» TASK BRIEF:
Every entry needs to be repeated exactly, with nothing left out.

» SOURCE DATA:
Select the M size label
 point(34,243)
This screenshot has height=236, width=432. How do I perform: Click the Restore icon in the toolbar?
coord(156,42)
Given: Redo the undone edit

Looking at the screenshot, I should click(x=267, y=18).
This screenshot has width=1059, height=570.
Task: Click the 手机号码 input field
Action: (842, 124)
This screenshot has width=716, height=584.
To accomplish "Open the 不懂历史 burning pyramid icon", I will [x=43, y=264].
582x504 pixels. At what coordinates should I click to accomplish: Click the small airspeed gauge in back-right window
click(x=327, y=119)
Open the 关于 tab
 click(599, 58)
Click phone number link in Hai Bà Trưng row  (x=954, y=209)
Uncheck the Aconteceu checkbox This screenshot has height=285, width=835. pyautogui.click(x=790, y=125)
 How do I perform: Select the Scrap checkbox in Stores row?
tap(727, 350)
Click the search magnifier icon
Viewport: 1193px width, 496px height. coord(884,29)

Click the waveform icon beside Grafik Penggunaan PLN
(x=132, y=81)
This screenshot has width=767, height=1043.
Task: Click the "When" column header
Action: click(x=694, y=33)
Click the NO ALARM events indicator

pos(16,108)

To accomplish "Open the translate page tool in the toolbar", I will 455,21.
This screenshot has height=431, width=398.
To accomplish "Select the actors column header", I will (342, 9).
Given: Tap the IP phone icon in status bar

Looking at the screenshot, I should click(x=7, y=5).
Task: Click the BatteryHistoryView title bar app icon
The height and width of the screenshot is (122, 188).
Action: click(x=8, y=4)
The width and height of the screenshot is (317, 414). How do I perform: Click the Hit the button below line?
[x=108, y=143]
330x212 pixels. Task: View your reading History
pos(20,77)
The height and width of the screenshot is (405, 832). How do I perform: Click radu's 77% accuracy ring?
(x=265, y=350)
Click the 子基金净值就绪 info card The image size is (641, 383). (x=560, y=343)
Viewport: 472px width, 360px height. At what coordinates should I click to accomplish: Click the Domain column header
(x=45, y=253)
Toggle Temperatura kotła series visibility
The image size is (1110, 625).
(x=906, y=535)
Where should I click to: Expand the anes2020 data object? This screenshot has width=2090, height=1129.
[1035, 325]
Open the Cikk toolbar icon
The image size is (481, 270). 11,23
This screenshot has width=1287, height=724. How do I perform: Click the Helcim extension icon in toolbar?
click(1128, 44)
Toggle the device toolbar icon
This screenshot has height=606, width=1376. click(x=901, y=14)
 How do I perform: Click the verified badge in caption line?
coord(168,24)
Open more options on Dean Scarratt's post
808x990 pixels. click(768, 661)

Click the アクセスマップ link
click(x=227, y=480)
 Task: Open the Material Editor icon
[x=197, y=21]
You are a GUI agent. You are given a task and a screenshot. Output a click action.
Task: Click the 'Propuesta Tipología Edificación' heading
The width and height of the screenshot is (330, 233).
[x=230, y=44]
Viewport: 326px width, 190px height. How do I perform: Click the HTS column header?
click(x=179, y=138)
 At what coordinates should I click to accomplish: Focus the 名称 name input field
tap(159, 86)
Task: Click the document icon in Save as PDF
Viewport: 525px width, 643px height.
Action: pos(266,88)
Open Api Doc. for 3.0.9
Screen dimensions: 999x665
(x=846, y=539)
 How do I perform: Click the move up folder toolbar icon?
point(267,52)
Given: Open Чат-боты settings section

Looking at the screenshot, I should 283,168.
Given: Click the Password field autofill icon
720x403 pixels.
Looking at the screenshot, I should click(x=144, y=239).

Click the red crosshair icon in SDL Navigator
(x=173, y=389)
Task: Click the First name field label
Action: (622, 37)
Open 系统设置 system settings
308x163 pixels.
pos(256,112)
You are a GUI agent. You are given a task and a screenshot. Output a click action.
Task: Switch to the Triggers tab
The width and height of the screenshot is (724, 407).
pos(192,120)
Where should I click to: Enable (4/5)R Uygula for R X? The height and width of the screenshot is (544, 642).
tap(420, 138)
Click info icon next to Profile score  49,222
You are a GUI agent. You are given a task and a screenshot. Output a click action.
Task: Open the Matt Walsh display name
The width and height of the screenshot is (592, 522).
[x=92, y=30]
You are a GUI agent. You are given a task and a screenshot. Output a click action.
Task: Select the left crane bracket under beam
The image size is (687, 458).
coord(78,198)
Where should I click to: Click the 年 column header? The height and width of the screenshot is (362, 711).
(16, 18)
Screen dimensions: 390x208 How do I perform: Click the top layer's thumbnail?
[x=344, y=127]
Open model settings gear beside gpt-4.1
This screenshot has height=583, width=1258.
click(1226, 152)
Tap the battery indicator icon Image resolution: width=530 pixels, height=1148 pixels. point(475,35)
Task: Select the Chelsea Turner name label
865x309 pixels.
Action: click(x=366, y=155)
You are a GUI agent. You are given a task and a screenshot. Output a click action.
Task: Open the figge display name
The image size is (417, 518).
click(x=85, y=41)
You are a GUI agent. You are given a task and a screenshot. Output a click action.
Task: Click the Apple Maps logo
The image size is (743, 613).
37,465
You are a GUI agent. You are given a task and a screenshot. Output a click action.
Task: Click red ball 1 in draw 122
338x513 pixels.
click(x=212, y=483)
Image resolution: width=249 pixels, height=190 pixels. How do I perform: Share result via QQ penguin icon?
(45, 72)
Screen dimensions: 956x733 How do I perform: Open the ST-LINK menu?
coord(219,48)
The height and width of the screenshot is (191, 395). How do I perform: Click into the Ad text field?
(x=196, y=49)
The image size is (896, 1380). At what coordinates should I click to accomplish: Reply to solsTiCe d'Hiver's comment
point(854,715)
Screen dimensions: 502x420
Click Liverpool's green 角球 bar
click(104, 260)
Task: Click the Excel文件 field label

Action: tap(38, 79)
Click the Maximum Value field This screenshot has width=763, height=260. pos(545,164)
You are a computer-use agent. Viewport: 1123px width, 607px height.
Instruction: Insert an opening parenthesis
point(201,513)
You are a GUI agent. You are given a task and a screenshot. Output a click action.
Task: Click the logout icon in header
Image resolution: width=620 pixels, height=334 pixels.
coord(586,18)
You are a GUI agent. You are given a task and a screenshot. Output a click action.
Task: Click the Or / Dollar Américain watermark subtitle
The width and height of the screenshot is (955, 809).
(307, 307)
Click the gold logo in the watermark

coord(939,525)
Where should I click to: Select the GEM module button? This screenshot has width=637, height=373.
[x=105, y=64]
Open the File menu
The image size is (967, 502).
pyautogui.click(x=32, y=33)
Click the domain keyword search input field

» TASK SOLUTION:
Select the M size label
 point(34,243)
This screenshot has height=236, width=432. How do I perform: Click the Restore icon in the toolbar?
coord(156,42)
Given: Redo the undone edit

Looking at the screenshot, I should click(x=267, y=18).
This screenshot has width=1059, height=570.
Task: Click the 手机号码 input field
Action: (842, 124)
This screenshot has width=716, height=584.
To accomplish "Open the 不懂历史 burning pyramid icon", I will [x=43, y=264].
582x504 pixels. At what coordinates should I click to accomplish: Click the small airspeed gauge in back-right window
click(x=327, y=119)
Open the 关于 tab
 click(599, 58)
Click phone number link in Hai Bà Trưng row  (x=954, y=209)
Uncheck the Aconteceu checkbox This screenshot has height=285, width=835. pyautogui.click(x=790, y=125)
 How do I perform: Select the Scrap checkbox in Stores row?
tap(727, 350)
Click the search magnifier icon
Viewport: 1193px width, 496px height. coord(884,29)

Click the waveform icon beside Grafik Penggunaan PLN
(x=132, y=81)
This screenshot has width=767, height=1043.
Task: Click the "When" column header
Action: click(x=694, y=33)
Click the NO ALARM events indicator

pos(16,108)

To accomplish "Open the translate page tool in the toolbar", I will 455,21.
This screenshot has height=431, width=398.
To accomplish "Select the actors column header", I will (342, 9).
Given: Tap the IP phone icon in status bar

Looking at the screenshot, I should click(x=7, y=5).
Task: Click the BatteryHistoryView title bar app icon
The height and width of the screenshot is (122, 188).
Action: click(x=8, y=4)
The width and height of the screenshot is (317, 414). How do I perform: Click the Hit the button below line?
[x=108, y=143]
330x212 pixels. Task: View your reading History
pos(20,77)
The height and width of the screenshot is (405, 832). How do I perform: Click radu's 77% accuracy ring?
(x=265, y=350)
Click the 子基金净值就绪 info card The image size is (641, 383). (x=560, y=343)
Viewport: 472px width, 360px height. At what coordinates should I click to accomplish: Click the Domain column header
(x=45, y=253)
Toggle Temperatura kotła series visibility
The image size is (1110, 625).
(x=906, y=535)
Where should I click to: Expand the anes2020 data object? This screenshot has width=2090, height=1129.
[1035, 325]
Open the Cikk toolbar icon
The image size is (481, 270). 11,23
This screenshot has width=1287, height=724. How do I perform: Click the Helcim extension icon in toolbar?
click(1128, 44)
Toggle the device toolbar icon
This screenshot has height=606, width=1376. click(x=901, y=14)
 How do I perform: Click the verified badge in caption line?
coord(168,24)
Open more options on Dean Scarratt's post
808x990 pixels. click(768, 661)

Click the アクセスマップ link
click(x=227, y=480)
 Task: Open the Material Editor icon
[x=197, y=21]
You are a GUI agent. You are given a task and a screenshot. Output a click action.
Task: Click the 'Propuesta Tipología Edificación' heading
The width and height of the screenshot is (330, 233).
[x=230, y=44]
Viewport: 326px width, 190px height. How do I perform: Click the HTS column header?
click(x=179, y=138)
 At what coordinates should I click to accomplish: Focus the 名称 name input field
tap(159, 86)
Task: Click the document icon in Save as PDF
Viewport: 525px width, 643px height.
Action: pos(266,88)
Open Api Doc. for 3.0.9
Screen dimensions: 999x665
(x=846, y=539)
 How do I perform: Click the move up folder toolbar icon?
point(267,52)
Given: Open Чат-боты settings section

Looking at the screenshot, I should 283,168.
Given: Click the Password field autofill icon
720x403 pixels.
Looking at the screenshot, I should click(x=144, y=239).

Click the red crosshair icon in SDL Navigator
(x=173, y=389)
Task: Click the First name field label
Action: (622, 37)
Open 系统设置 system settings
308x163 pixels.
pos(256,112)
You are a GUI agent. You are given a task and a screenshot. Output a click action.
Task: Switch to the Triggers tab
The width and height of the screenshot is (724, 407).
pos(192,120)
Where should I click to: Enable (4/5)R Uygula for R X? The height and width of the screenshot is (544, 642).
tap(420, 138)
Click info icon next to Profile score  49,222
You are a GUI agent. You are given a task and a screenshot. Output a click action.
Task: Open the Matt Walsh display name
The width and height of the screenshot is (592, 522).
[x=92, y=30]
You are a GUI agent. You are given a task and a screenshot. Output a click action.
Task: Select the left crane bracket under beam
The image size is (687, 458).
coord(78,198)
Where should I click to: Click the 年 column header? The height and width of the screenshot is (362, 711).
(16, 18)
Screen dimensions: 390x208 How do I perform: Click the top layer's thumbnail?
[x=344, y=127]
Open model settings gear beside gpt-4.1
This screenshot has height=583, width=1258.
click(1226, 152)
Tap the battery indicator icon Image resolution: width=530 pixels, height=1148 pixels. point(475,35)
Task: Select the Chelsea Turner name label
865x309 pixels.
Action: click(x=366, y=155)
You are a GUI agent. You are given a task and a screenshot. Output a click action.
Task: Open the figge display name
The image size is (417, 518).
click(x=85, y=41)
You are a GUI agent. You are given a task and a screenshot. Output a click action.
Task: Click the Apple Maps logo
The image size is (743, 613).
37,465
You are a GUI agent. You are given a task and a screenshot. Output a click action.
Task: Click red ball 1 in draw 122
338x513 pixels.
click(x=212, y=483)
Image resolution: width=249 pixels, height=190 pixels. How do I perform: Share result via QQ penguin icon?
(45, 72)
Screen dimensions: 956x733 How do I perform: Open the ST-LINK menu?
coord(219,48)
The height and width of the screenshot is (191, 395). How do I perform: Click into the Ad text field?
(x=196, y=49)
The image size is (896, 1380). At what coordinates should I click to accomplish: Reply to solsTiCe d'Hiver's comment
point(854,715)
Screen dimensions: 502x420
Click Liverpool's green 角球 bar
click(104, 260)
Task: Click the Excel文件 field label

Action: tap(38, 79)
Click the Maximum Value field This screenshot has width=763, height=260. pos(545,164)
You are a computer-use agent. Viewport: 1123px width, 607px height.
Instruction: Insert an opening parenthesis
point(201,513)
You are a GUI agent. You are given a task and a screenshot. Output a click action.
Task: Click the logout icon in header
Image resolution: width=620 pixels, height=334 pixels.
coord(586,18)
You are a GUI agent. You are given a task and a screenshot. Output a click action.
Task: Click the Or / Dollar Américain watermark subtitle
The width and height of the screenshot is (955, 809).
(307, 307)
Click the gold logo in the watermark

coord(939,525)
Where should I click to: Select the GEM module button? This screenshot has width=637, height=373.
[x=105, y=64]
Open the File menu
The image size is (967, 502).
pyautogui.click(x=32, y=33)
Click the domain keyword search input field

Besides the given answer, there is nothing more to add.